• Exercise: Format every line of the entries below as a numbered list. Skip blank lines and omit the pictures from your output.

[Target pointing data]

○ ○ ○ ○

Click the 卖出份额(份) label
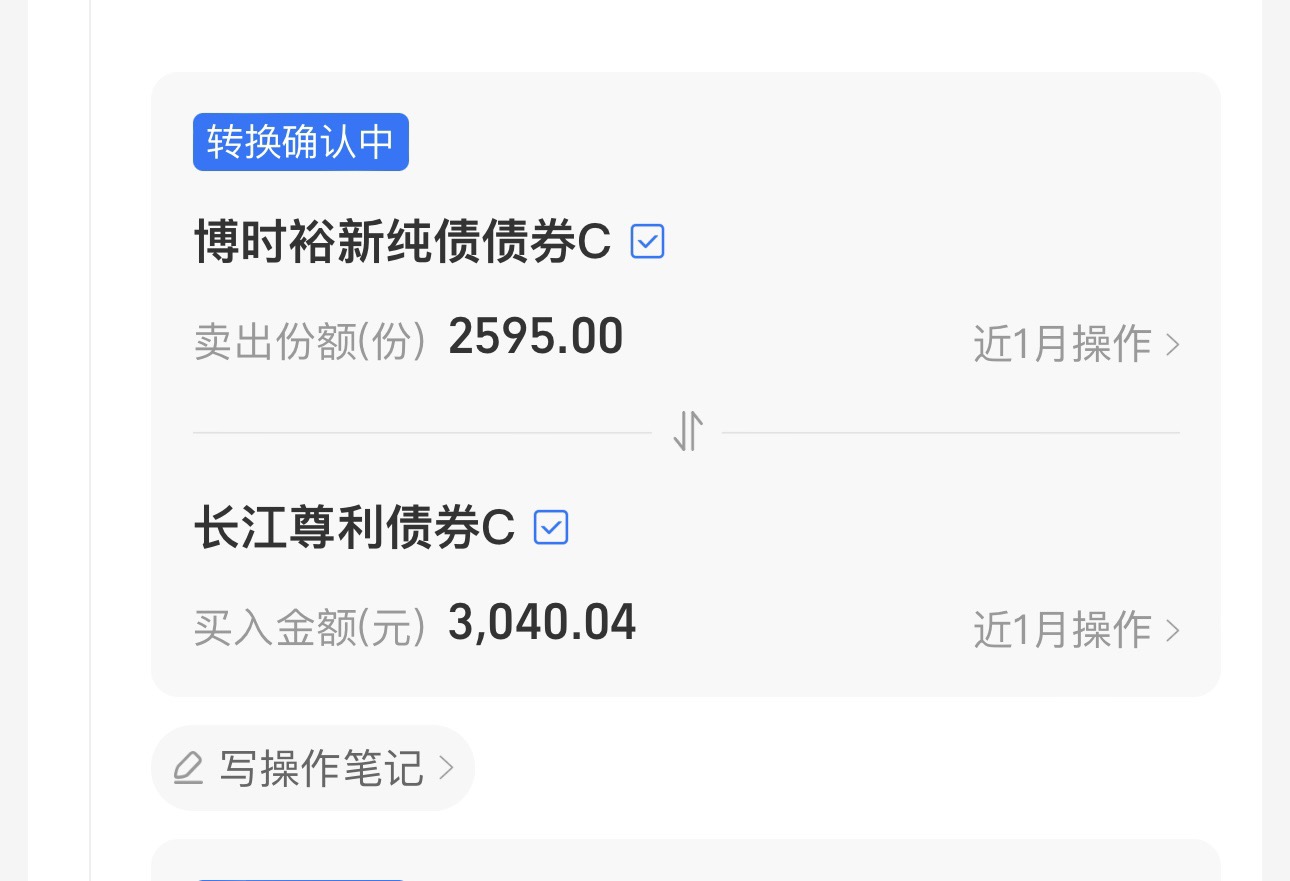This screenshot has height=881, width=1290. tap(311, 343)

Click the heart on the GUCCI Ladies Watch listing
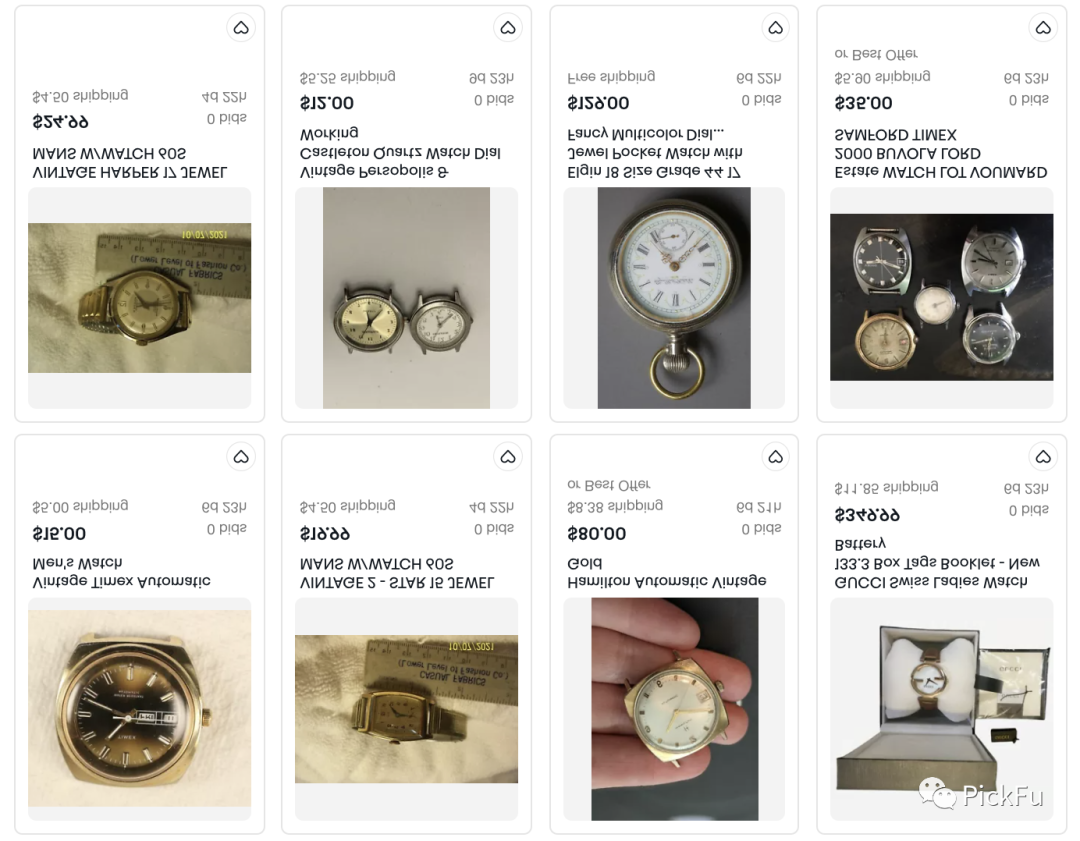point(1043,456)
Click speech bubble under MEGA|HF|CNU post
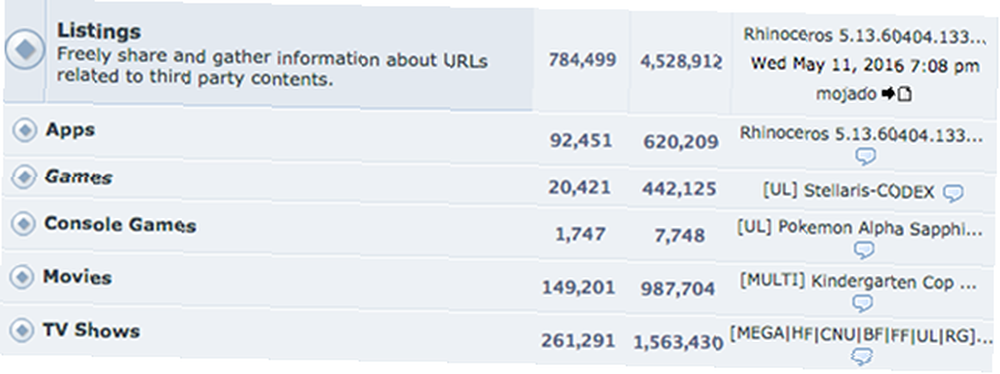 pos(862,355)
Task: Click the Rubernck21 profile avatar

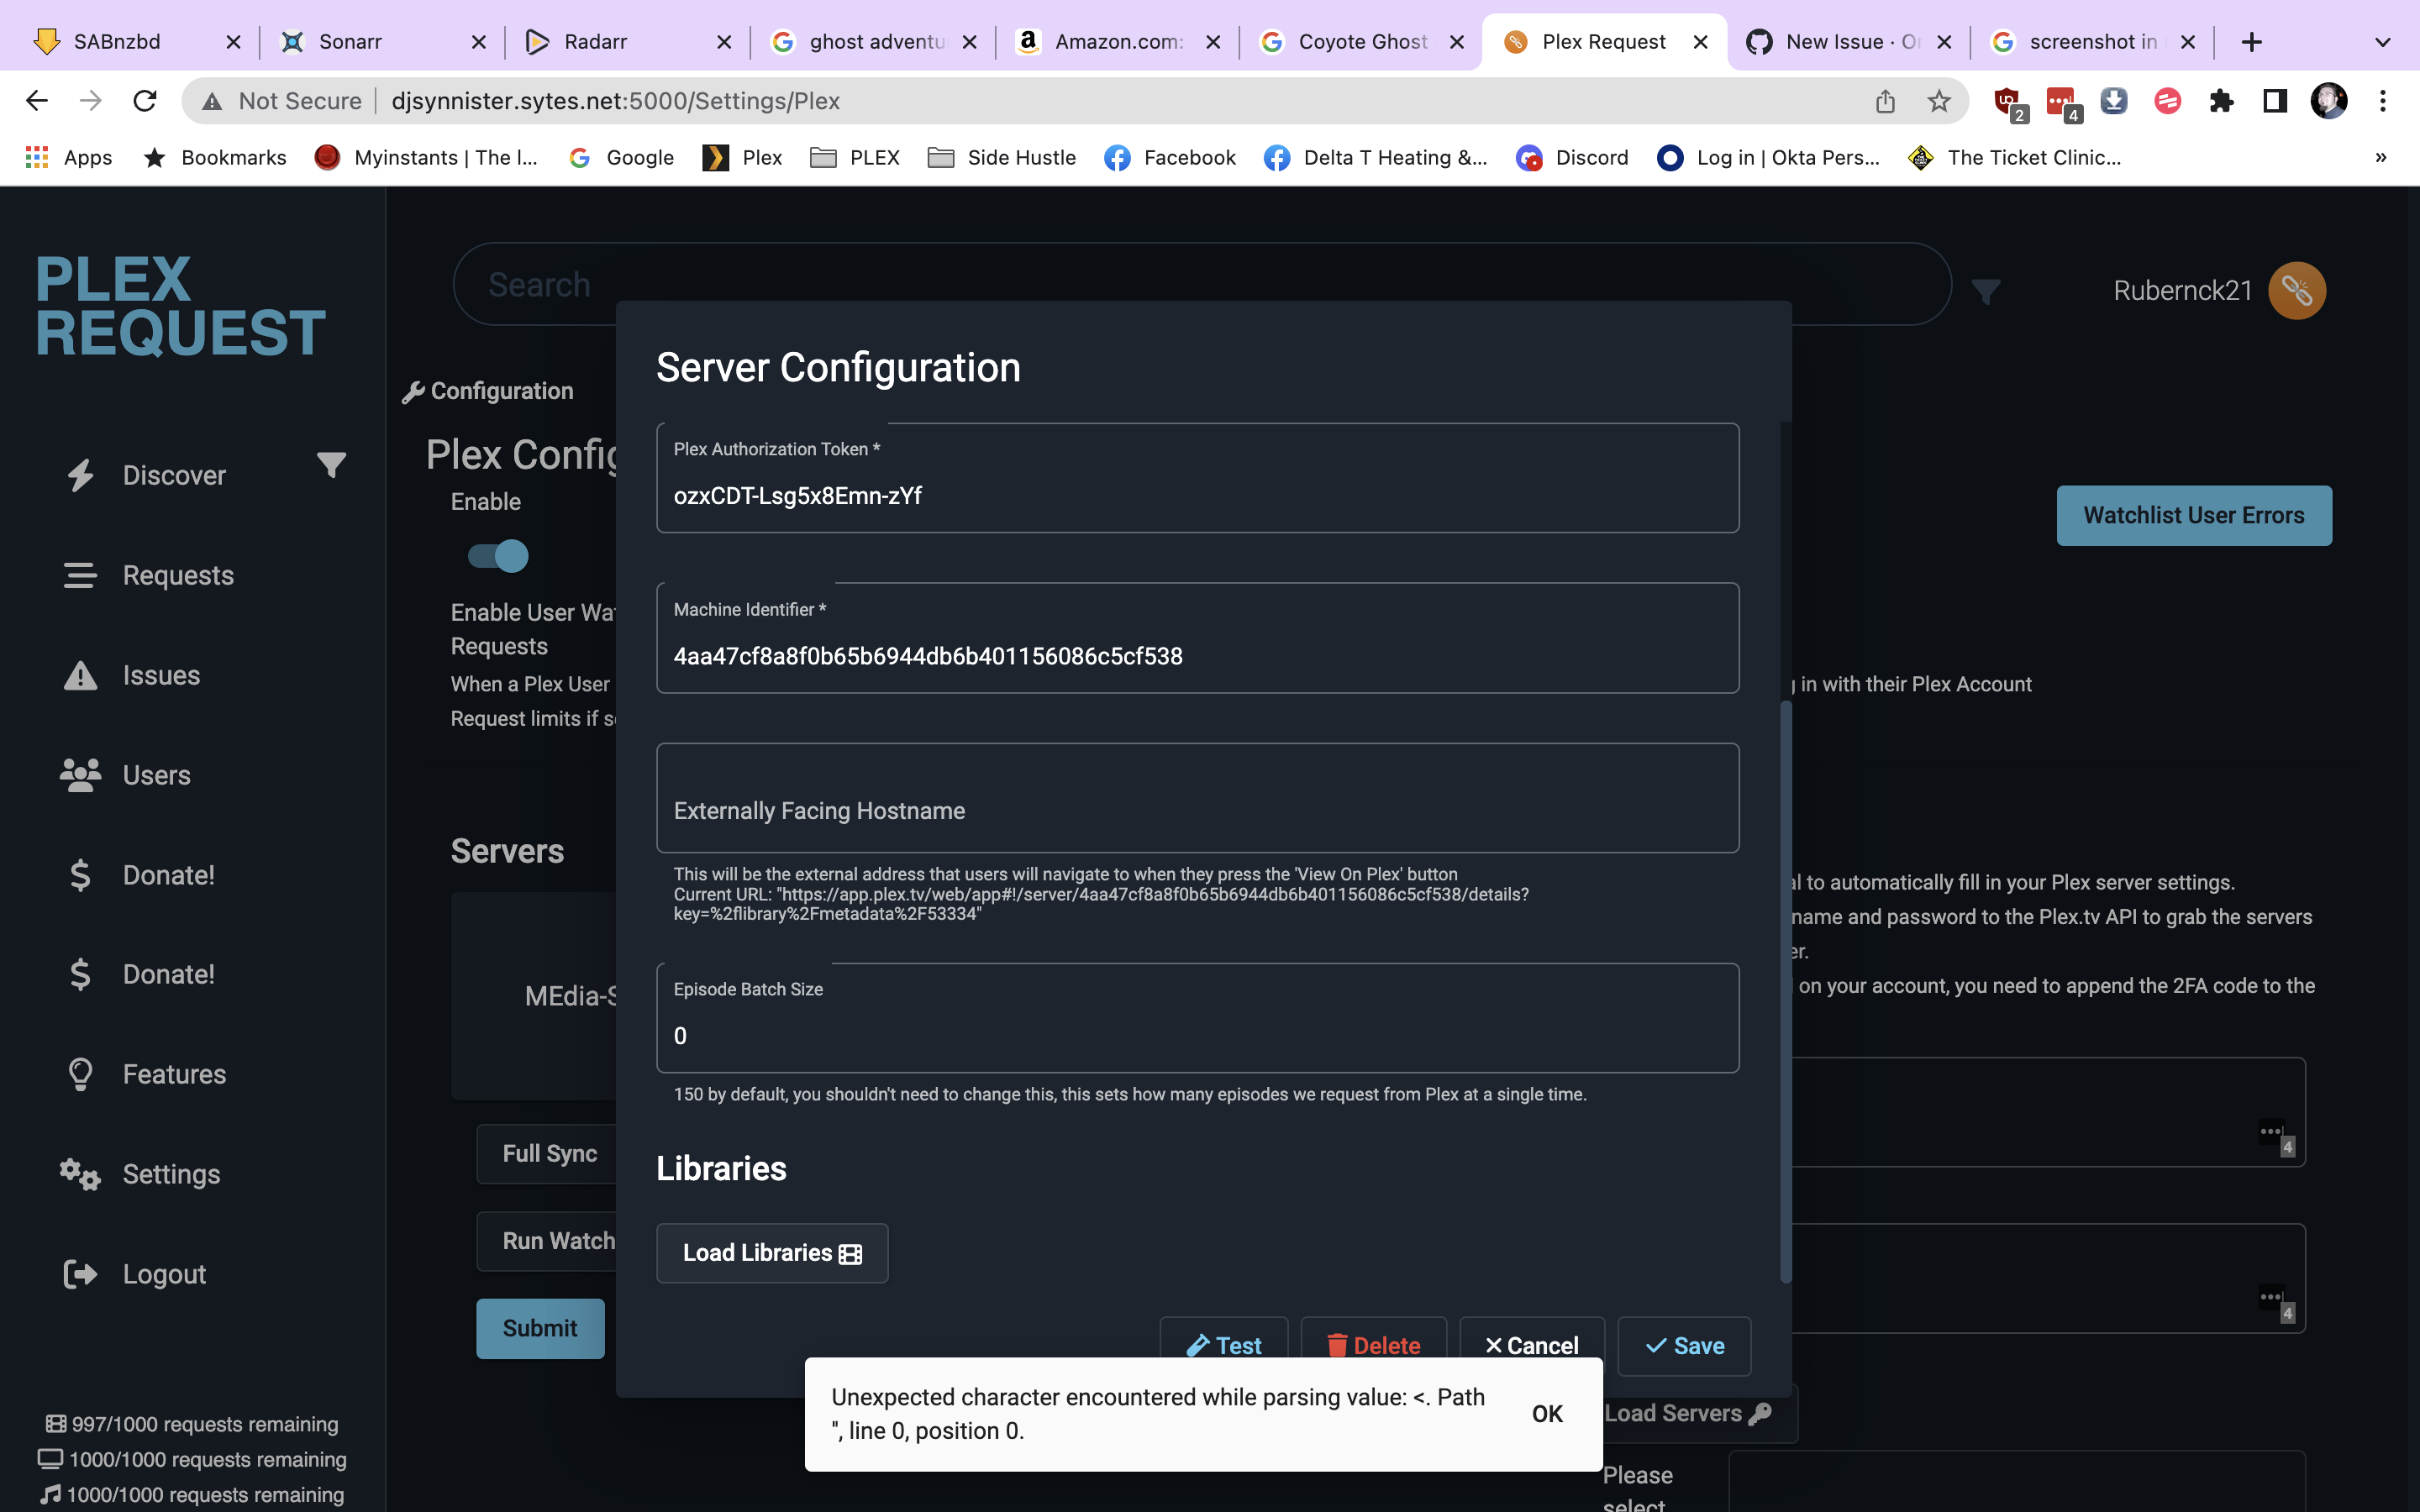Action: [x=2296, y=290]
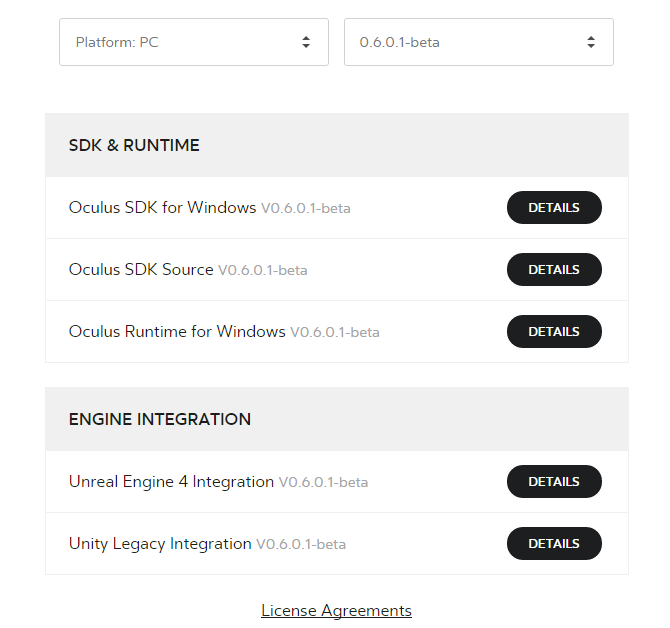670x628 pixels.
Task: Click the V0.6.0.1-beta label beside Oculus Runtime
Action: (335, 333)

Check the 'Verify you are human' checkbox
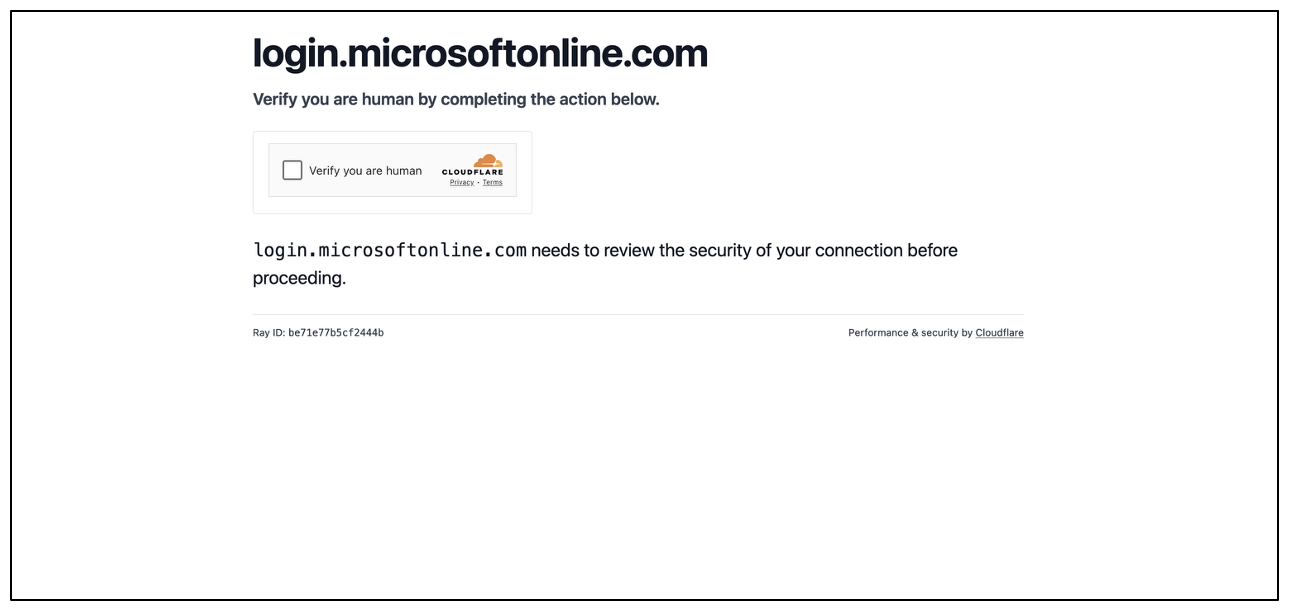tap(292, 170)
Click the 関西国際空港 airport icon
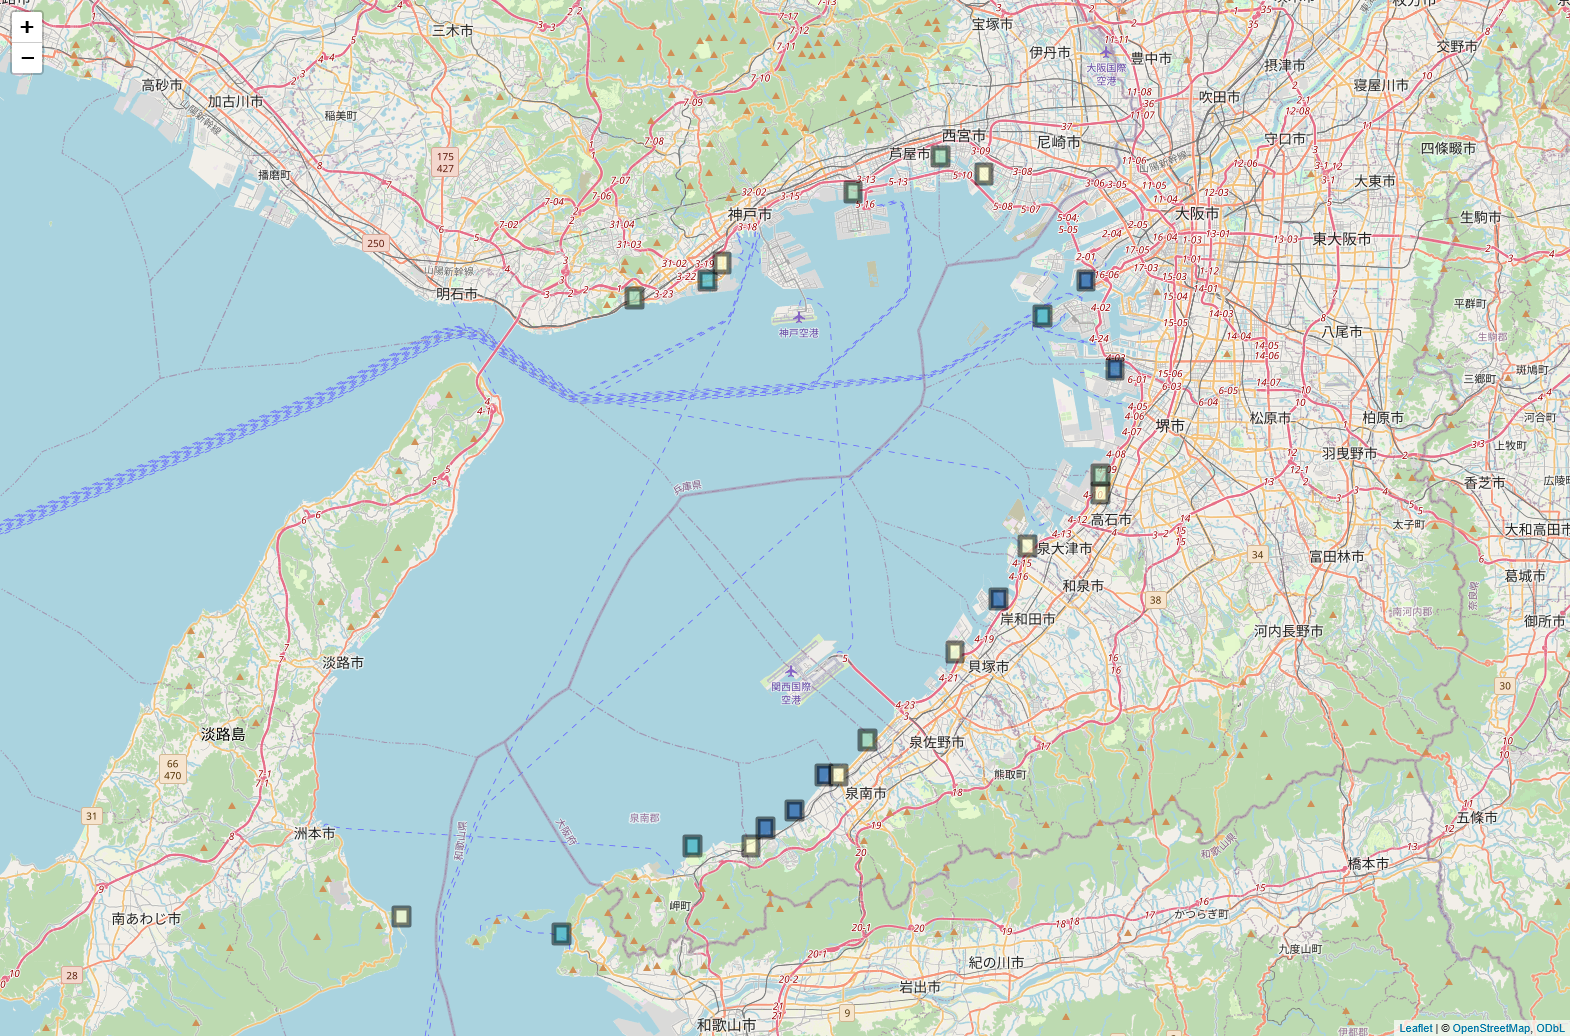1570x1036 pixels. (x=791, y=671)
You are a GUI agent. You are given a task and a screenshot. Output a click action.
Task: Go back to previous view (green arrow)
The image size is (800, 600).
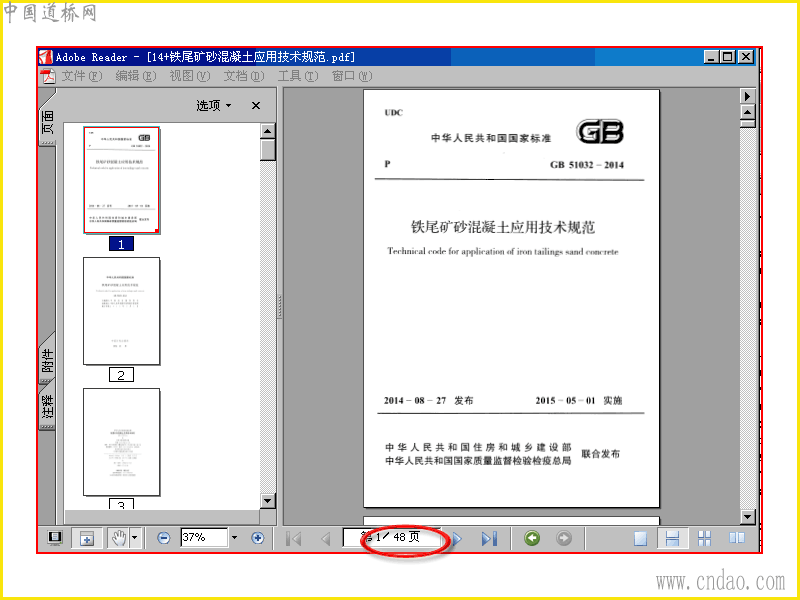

○ ○ ○ ○

• Result of the exercise:
1. Click the 卖出份额(份) label
2. This screenshot has height=881, width=1290. tap(311, 343)
3. Click the heart on the GUCCI Ladies Watch listing
4. point(1043,456)
5. Click speech bubble under MEGA|HF|CNU post
6.  pos(862,355)
7. Task: Click the Rubernck21 profile avatar
8. Action: [x=2296, y=290]
9. 670x628 pixels.
10. Task: Click the V0.6.0.1-beta label beside Oculus Runtime
11. Action: (335, 333)
12. Check the 'Verify you are human' checkbox
13. tap(292, 170)
14. Click the 関西国際空港 airport icon
15. 1570x1036 pixels. (x=791, y=671)
16. You are a GUI agent. You are given a task and a screenshot. Output a click action.
17. Task: Go back to previous view (green arrow)
18. The image size is (800, 600).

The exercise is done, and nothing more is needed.